◆ Data section:
----

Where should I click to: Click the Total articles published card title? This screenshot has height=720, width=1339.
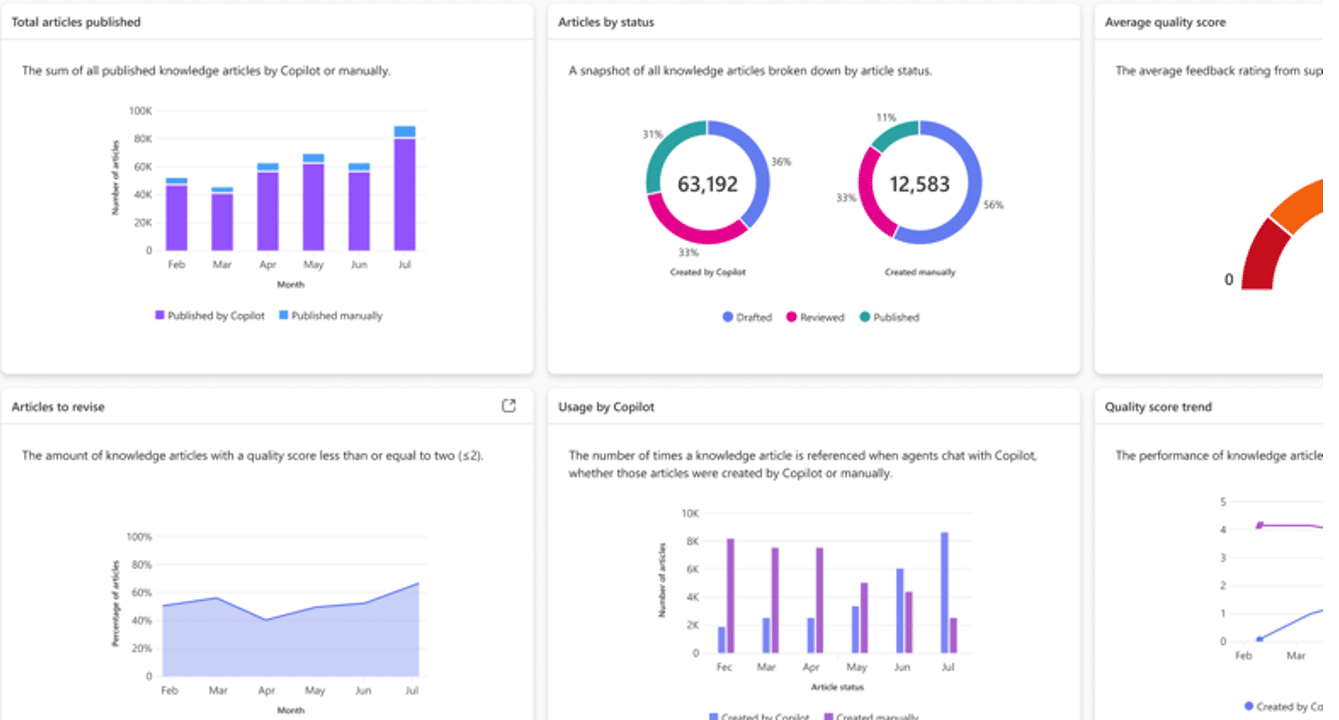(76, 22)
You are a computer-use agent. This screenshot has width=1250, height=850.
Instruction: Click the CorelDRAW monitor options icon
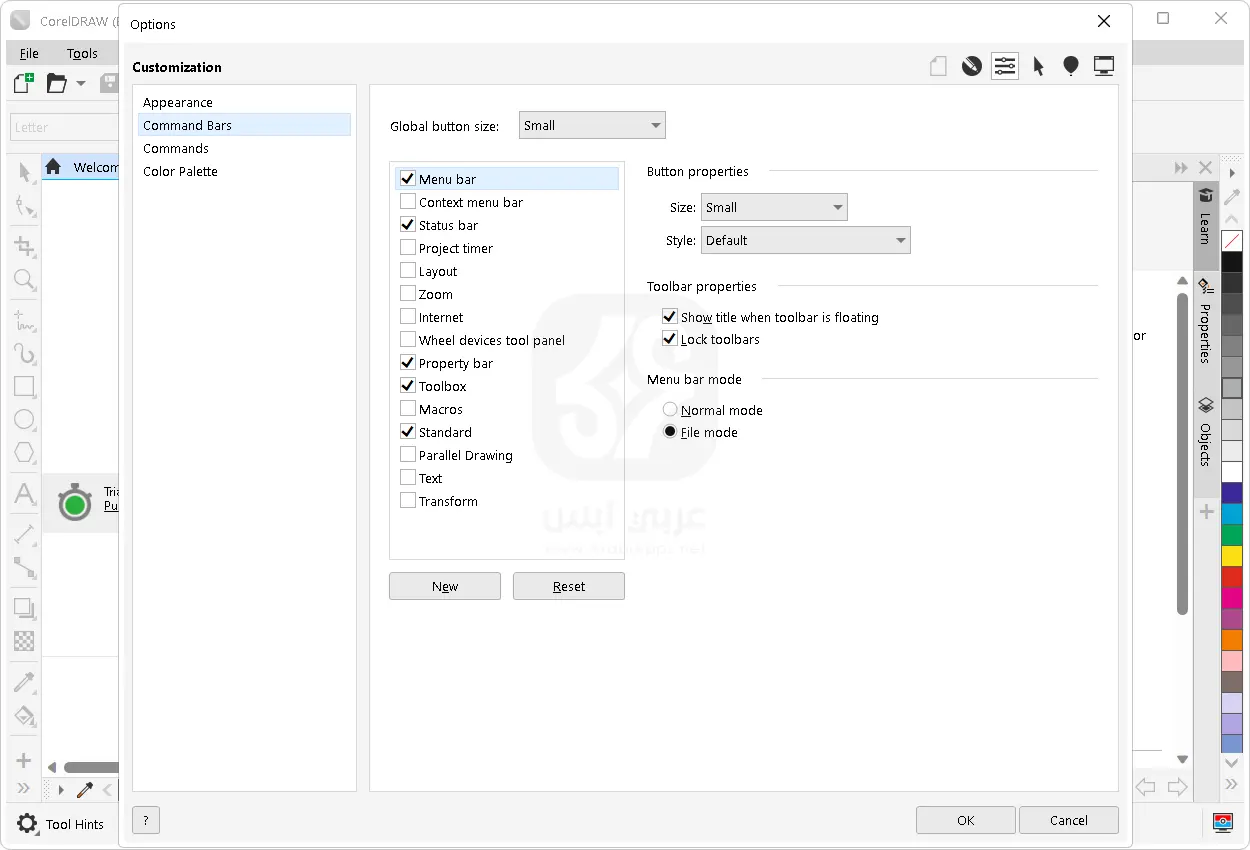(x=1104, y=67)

----

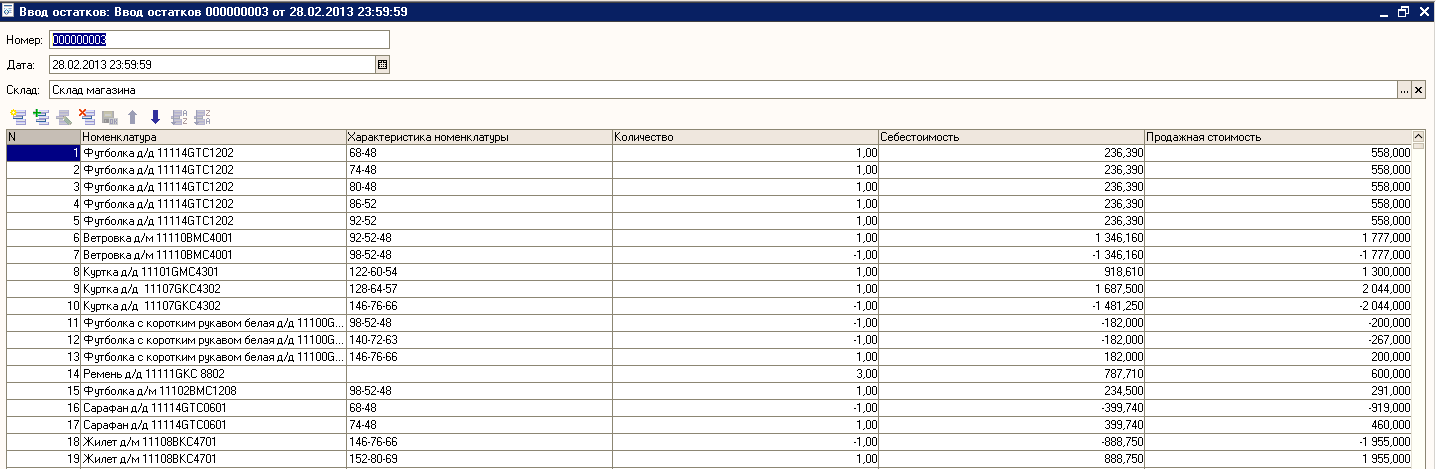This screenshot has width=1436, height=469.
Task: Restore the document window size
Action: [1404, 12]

----

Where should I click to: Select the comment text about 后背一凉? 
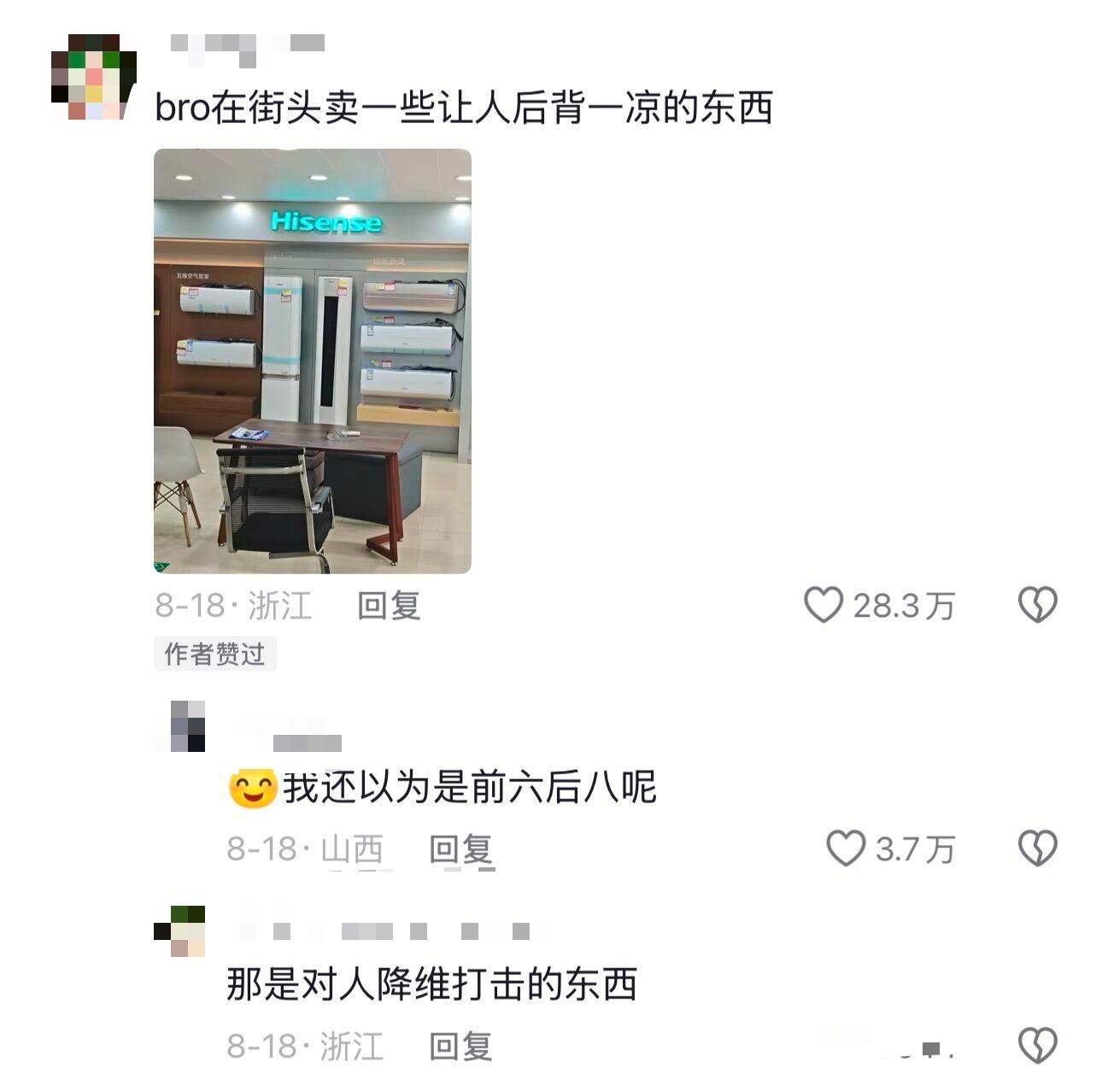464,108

----

◆ Task to carry out:
Pictures aside, return exactly the lines from the data above, starting at the line that has "Where should I click to: Click" and ending at the line that has "You are a computer-use", both included.

◆ Answer to this task:
Where should I click to: Click the Total articles published card title? This screenshot has height=720, width=1339.
(76, 22)
You are a computer-use agent. This screenshot has width=1250, height=850.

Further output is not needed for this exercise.